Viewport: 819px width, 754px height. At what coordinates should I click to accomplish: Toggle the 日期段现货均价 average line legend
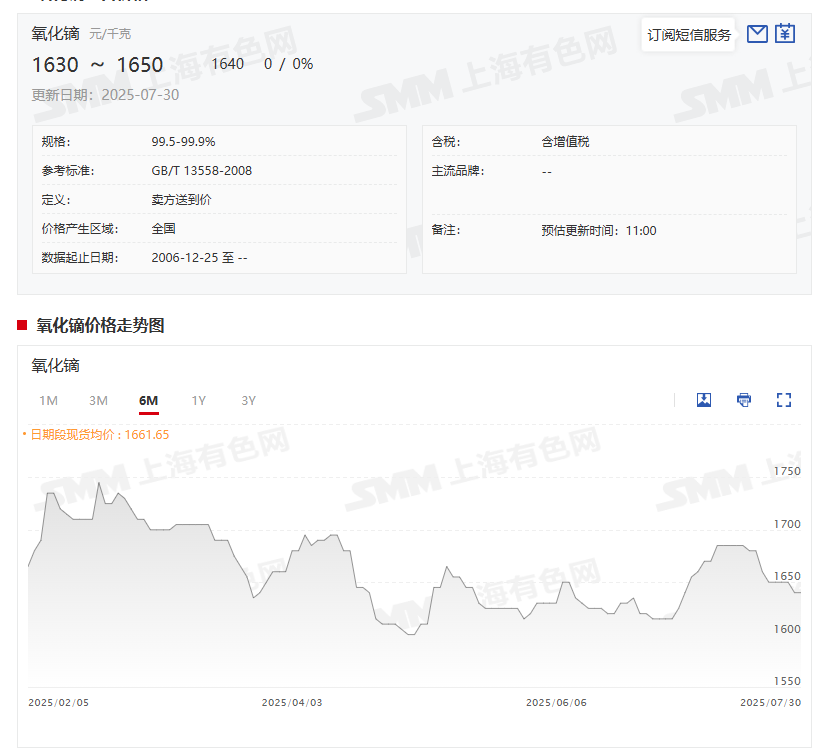pyautogui.click(x=95, y=434)
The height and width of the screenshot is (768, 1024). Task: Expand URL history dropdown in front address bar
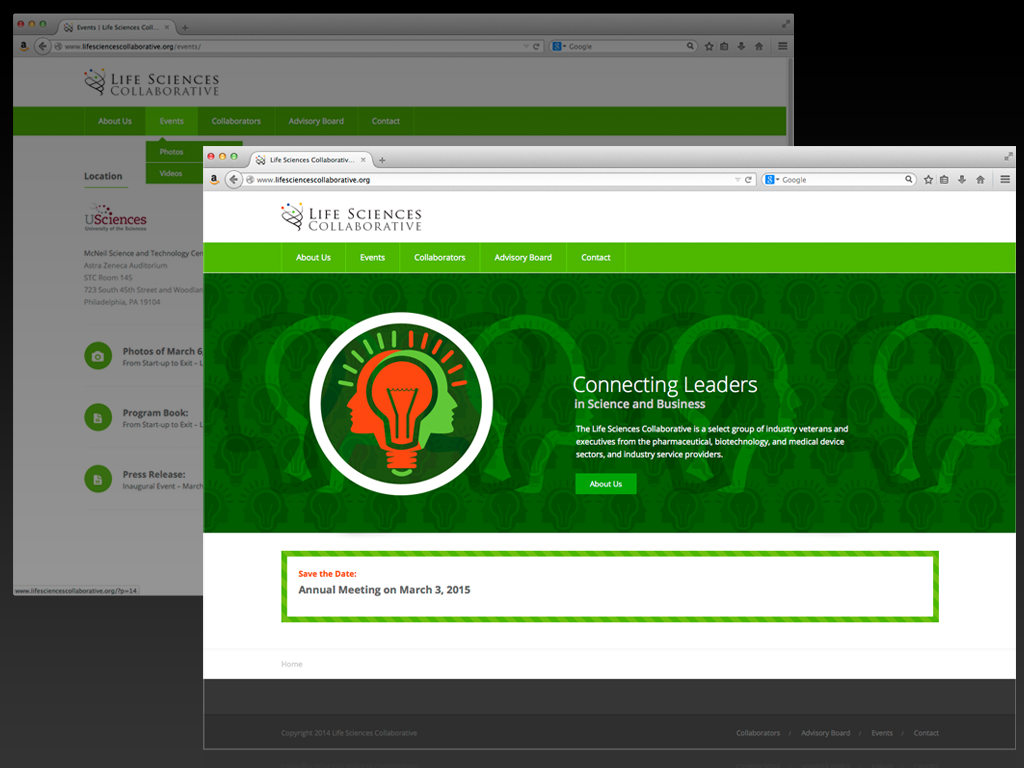click(738, 180)
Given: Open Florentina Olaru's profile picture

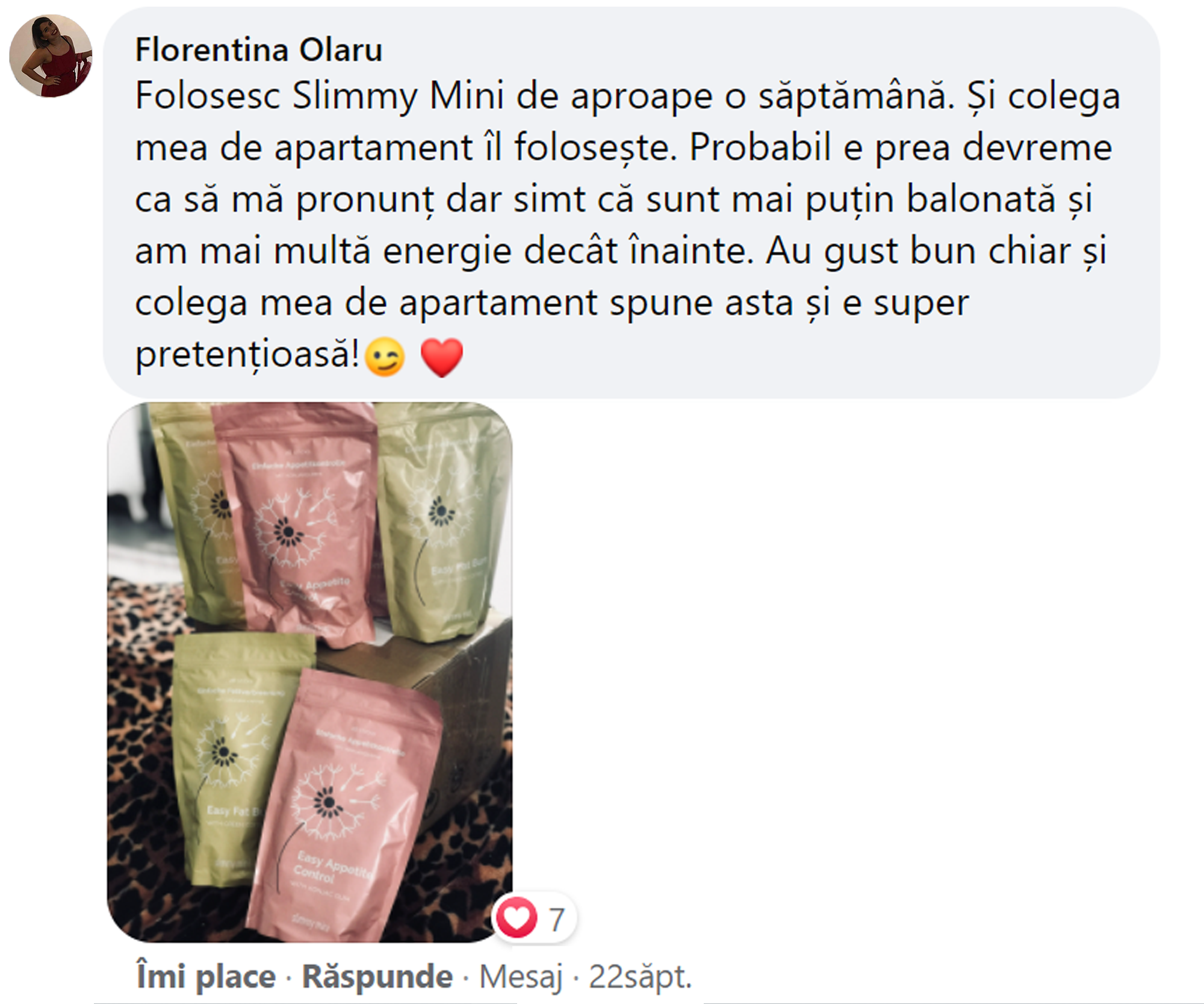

◇ ◇ ◇ ◇ ◇ ◇ ◇

→ What you need to do: Please repeat the records above exactly, omitting any pictures they contain.

→ Response to the exercise:
Viewport: 819px width, 754px height. At what coordinates should I click to accomplish: Toggle the 日期段现货均价 average line legend
pyautogui.click(x=95, y=434)
The height and width of the screenshot is (768, 1024). Task: Expand URL history dropdown in front address bar
click(738, 180)
Given: Open Florentina Olaru's profile picture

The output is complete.